### [Exercise details]
Which lines run from the one containing "You are a GUI" through the last line of the records? Copy them exactly, leaving pictures out.
--*--
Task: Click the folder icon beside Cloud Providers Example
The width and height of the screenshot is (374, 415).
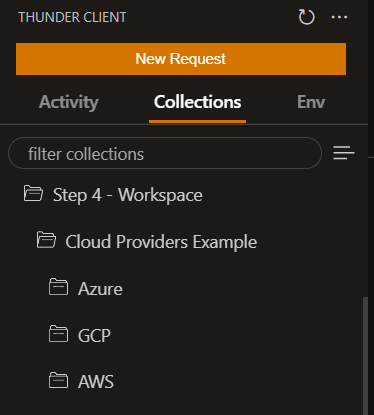Action: [x=46, y=240]
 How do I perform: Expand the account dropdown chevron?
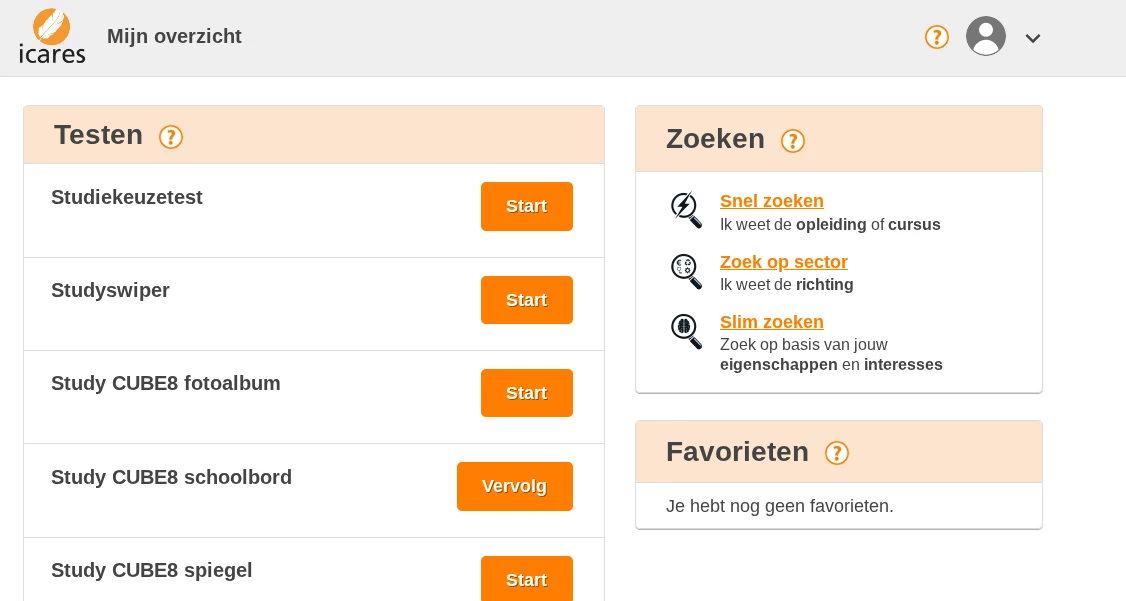click(1033, 38)
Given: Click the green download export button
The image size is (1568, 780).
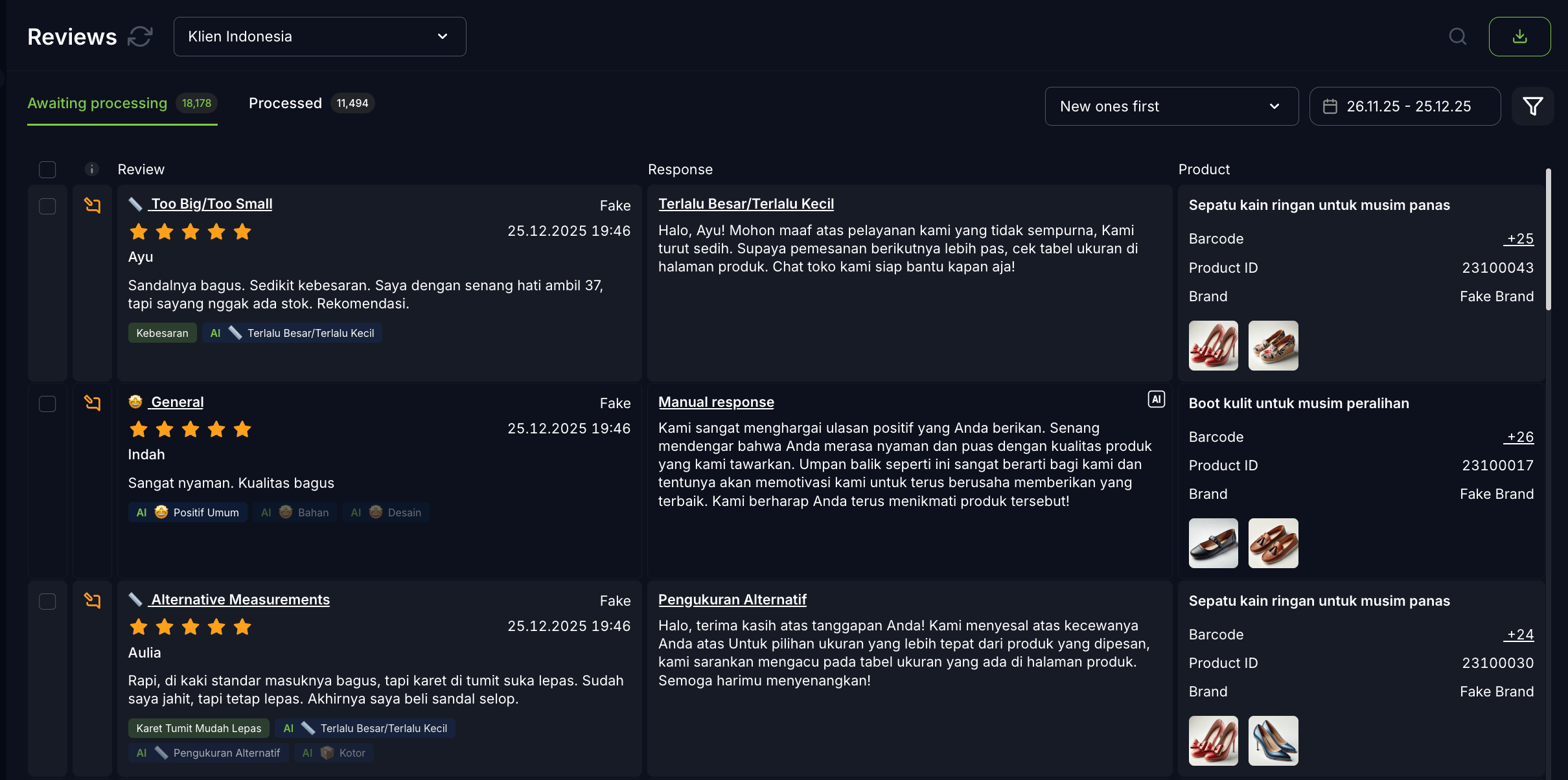Looking at the screenshot, I should 1519,37.
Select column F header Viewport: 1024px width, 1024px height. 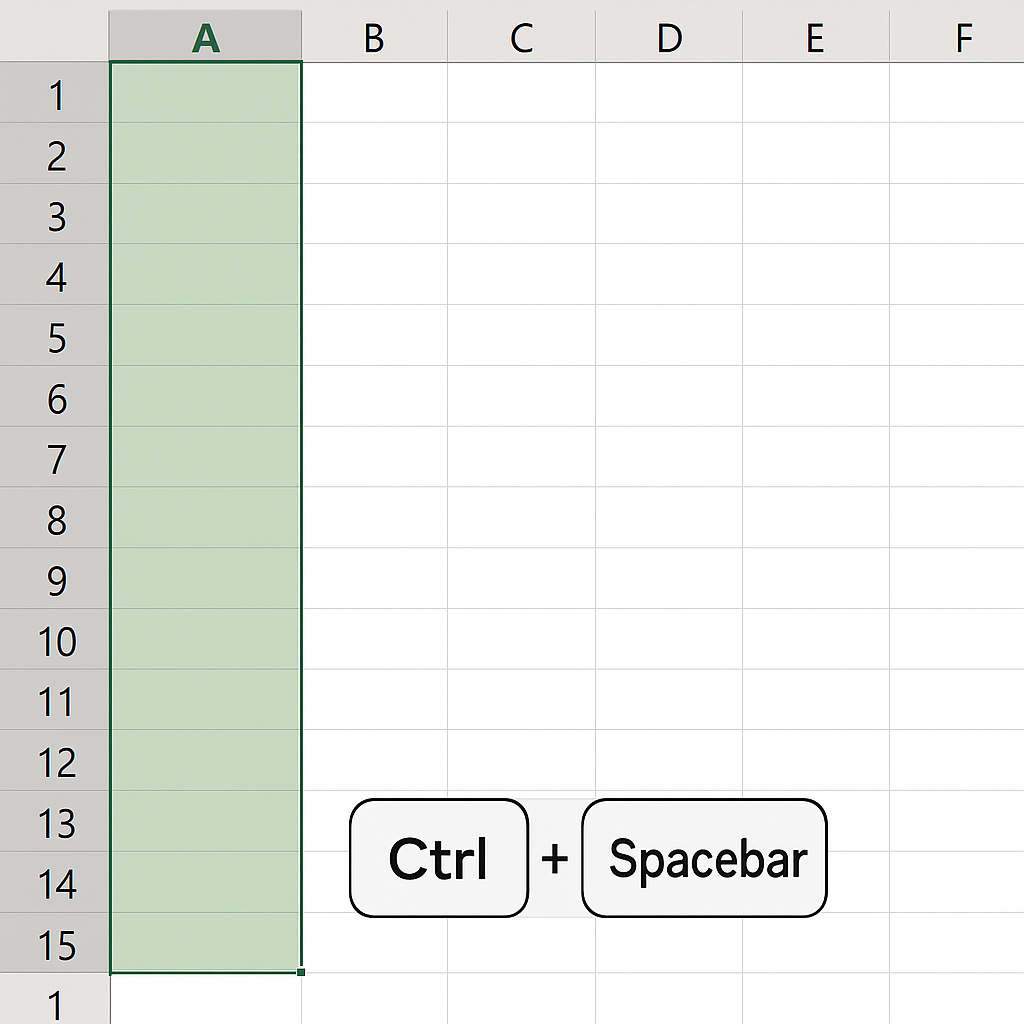click(957, 37)
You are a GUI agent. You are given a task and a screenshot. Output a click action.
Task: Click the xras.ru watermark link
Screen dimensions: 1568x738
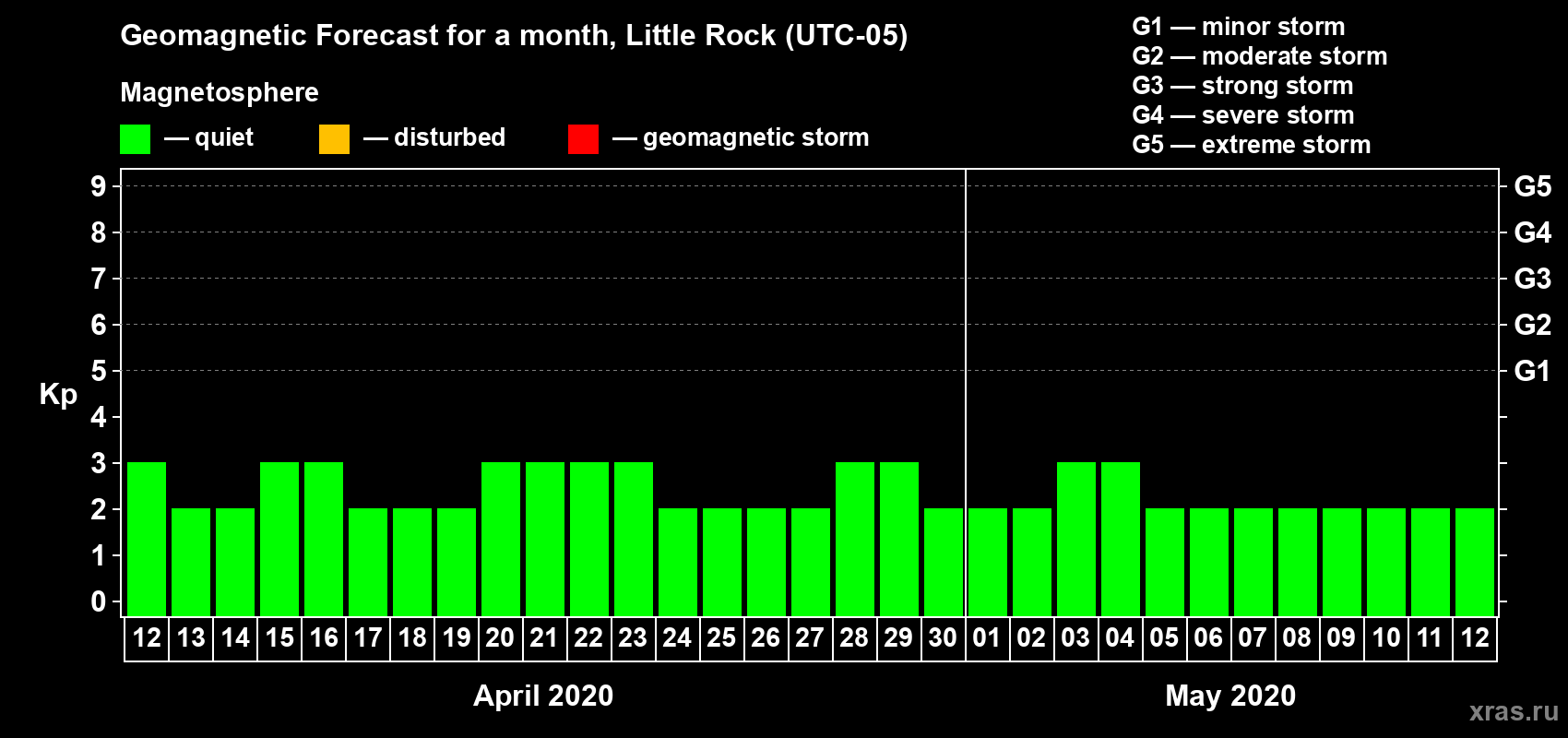click(x=1514, y=711)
--*--
### [Exercise result]
You are a GUI agent. You are given a task and a screenshot. Output a click action.
Task: Click the xras.ru watermark link
Screen dimensions: 1568x738
click(x=1514, y=711)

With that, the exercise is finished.